Peanut immunotherapy may be increasing allergic reactions


Tuesday, 30 April, 2019


Peanut immunotherapy may be increasing allergic reactions

Despite effectively inducing desensitisation in the clinic, oral immunotherapy for peanut allergies appears to considerably increase allergic and anaphylactic reactions, compared with avoidance or placebo.

That’s according to a systematic review including 12 studies and more than 1000 patients, published in The Lancet. The findings of the review thus highlight the gap between outcomes measured in the clinic and the allergy relief outcomes that patients desire.

Food allergy is a growing global problem, with peanut allergies affecting 2% of children and 1% of adults in high-income countries. There is no treatment for allergies, other than avoidance and medication to treat allergic reactions or anaphylaxis.

Immunotherapy is an investigational therapy for allergies that involves repeated exposure over time to gradually increasing doses of the allergen, with the aim of reducing allergic reactions. Studies of oral immunotherapy currently measure treatment success by whether a treated patient can pass a supervised food challenge, but this cannot predict a patient’s future risk and frequency of allergic reactions in the real world.

“Numerous studies of varying quality have been published on oral immunotherapy, but its effectiveness and reliability remains unclear,” said lead author Dr Derek Chu, from McMaster University.

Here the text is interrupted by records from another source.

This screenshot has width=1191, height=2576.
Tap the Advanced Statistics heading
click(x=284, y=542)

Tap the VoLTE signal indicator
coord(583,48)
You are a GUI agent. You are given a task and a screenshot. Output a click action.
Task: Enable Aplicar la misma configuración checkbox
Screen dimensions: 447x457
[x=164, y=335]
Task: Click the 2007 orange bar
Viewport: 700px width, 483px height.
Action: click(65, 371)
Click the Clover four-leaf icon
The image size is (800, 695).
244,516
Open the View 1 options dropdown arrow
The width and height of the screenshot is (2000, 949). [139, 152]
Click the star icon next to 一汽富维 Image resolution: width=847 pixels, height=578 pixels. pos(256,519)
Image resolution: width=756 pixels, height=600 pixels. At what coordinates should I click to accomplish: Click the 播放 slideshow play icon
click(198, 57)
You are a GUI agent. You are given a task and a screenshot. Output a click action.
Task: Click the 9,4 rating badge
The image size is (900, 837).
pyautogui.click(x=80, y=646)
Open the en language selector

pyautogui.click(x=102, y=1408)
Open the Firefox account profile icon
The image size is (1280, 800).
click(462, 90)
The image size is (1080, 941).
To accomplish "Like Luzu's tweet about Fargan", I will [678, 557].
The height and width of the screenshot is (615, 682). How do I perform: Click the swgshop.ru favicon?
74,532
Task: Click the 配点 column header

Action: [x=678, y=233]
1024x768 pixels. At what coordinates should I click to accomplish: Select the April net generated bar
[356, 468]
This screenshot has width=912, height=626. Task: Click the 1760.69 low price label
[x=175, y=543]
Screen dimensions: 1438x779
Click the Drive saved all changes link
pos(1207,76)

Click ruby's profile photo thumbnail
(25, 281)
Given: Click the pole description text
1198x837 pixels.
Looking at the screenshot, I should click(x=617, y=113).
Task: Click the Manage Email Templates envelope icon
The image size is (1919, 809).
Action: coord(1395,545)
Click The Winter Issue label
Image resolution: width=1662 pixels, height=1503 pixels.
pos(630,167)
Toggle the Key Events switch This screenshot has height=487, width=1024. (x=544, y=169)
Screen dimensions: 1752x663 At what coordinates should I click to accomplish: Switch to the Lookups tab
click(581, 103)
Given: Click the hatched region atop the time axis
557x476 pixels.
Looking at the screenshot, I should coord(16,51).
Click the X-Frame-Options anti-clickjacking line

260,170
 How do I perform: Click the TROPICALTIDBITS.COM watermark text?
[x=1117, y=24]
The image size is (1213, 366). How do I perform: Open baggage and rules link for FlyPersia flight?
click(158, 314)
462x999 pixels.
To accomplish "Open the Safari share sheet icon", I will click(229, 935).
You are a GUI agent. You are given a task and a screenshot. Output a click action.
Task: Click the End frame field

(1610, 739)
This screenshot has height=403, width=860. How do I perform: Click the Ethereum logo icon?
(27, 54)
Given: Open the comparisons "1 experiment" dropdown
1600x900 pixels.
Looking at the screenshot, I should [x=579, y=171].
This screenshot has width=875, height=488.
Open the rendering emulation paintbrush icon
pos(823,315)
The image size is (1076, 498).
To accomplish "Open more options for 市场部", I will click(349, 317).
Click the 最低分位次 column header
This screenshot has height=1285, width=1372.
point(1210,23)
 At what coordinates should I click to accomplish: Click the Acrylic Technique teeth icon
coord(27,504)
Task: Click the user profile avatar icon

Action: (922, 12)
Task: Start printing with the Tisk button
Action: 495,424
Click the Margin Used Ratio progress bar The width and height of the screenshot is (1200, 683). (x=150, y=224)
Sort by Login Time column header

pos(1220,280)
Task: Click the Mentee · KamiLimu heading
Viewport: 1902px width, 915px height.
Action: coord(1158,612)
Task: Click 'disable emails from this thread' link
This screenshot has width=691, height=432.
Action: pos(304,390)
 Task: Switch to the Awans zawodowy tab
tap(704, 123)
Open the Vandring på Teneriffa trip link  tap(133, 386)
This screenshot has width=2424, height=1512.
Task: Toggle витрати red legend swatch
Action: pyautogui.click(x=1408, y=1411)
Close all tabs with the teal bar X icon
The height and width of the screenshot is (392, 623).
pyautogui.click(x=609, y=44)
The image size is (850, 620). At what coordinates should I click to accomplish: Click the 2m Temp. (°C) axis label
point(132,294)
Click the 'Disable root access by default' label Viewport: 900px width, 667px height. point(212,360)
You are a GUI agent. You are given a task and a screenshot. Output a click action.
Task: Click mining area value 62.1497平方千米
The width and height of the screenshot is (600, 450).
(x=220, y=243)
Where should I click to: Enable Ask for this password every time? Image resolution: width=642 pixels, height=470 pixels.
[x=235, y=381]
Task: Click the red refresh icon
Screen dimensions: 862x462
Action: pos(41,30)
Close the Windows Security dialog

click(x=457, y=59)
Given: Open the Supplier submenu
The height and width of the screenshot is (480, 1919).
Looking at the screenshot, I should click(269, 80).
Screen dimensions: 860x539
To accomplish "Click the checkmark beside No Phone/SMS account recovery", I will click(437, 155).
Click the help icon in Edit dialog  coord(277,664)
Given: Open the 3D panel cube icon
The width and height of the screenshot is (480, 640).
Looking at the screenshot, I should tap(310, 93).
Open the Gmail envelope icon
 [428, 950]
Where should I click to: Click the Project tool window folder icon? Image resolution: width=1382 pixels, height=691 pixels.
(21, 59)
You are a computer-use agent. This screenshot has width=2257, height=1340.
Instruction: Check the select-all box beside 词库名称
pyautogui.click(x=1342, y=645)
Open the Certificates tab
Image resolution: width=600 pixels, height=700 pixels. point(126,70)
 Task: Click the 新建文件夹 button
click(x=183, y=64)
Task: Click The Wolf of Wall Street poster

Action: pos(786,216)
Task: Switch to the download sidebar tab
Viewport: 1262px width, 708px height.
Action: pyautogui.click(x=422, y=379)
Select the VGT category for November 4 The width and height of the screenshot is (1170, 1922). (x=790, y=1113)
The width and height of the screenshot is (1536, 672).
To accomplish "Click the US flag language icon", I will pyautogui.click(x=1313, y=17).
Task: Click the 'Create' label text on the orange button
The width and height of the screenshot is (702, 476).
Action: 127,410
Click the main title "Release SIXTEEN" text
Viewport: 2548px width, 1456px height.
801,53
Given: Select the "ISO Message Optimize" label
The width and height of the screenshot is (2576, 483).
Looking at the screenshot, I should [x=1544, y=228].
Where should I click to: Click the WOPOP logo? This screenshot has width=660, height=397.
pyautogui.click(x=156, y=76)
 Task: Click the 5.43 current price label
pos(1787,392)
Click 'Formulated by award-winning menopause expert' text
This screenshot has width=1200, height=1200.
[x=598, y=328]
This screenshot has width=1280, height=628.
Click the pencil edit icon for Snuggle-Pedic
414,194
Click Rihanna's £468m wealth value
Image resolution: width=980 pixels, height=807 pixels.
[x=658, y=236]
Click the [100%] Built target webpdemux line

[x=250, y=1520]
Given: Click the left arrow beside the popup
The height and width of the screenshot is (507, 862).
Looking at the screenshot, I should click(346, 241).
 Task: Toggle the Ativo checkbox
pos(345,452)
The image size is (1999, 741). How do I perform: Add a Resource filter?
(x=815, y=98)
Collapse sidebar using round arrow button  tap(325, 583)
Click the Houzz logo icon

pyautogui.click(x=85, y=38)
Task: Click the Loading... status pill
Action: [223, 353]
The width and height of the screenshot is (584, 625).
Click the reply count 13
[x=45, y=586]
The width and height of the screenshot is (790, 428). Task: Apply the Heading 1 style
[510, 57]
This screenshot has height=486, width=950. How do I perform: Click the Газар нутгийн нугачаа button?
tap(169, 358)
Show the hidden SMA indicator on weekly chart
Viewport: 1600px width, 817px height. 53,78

Dr Chu and his co-authors combined results from 12 randomised controlled trials from the USA, UK, Europe and Australia (including three unpublished trials) including 1041 patients to compare outcomes after oral immunotherapy with those after no oral immunotherapy. The trials compared oral immunotherapy against placebo, avoidance or other types of immunotherapy, and used different peanut products and doses.

The average age of participants in the studies was around nine years of age, and participants were followed for a year on average. The study measured anaphylaxis (data for this was available in nine trials), allergic or adverse reactions (10 trials), epinephrine use (nine trials) and quality of life (three trials).

The results suggest that, compared with no oral immunotherapy, peanut oral immunotherapy increases the risk and frequency of anaphylaxis (by around three times, from 7.1% without oral immunotherapy to 22.2% with oral immunotherapy), epinephrine use (by around two times, from 3.7% without to 8.2% with) and serious adverse events (by around two times, from 6.2% without to 11.9% with) to a similar extent during build-up and maintenance. Allergic reactions involving the gastrointestinal tract (vomiting, abdominal pain, mouth itching), skin and mucous membranes (hives or urticaria and swelling or angioedema), nose (congestion or rhinitis) and lungs (wheeze or asthma) also increased.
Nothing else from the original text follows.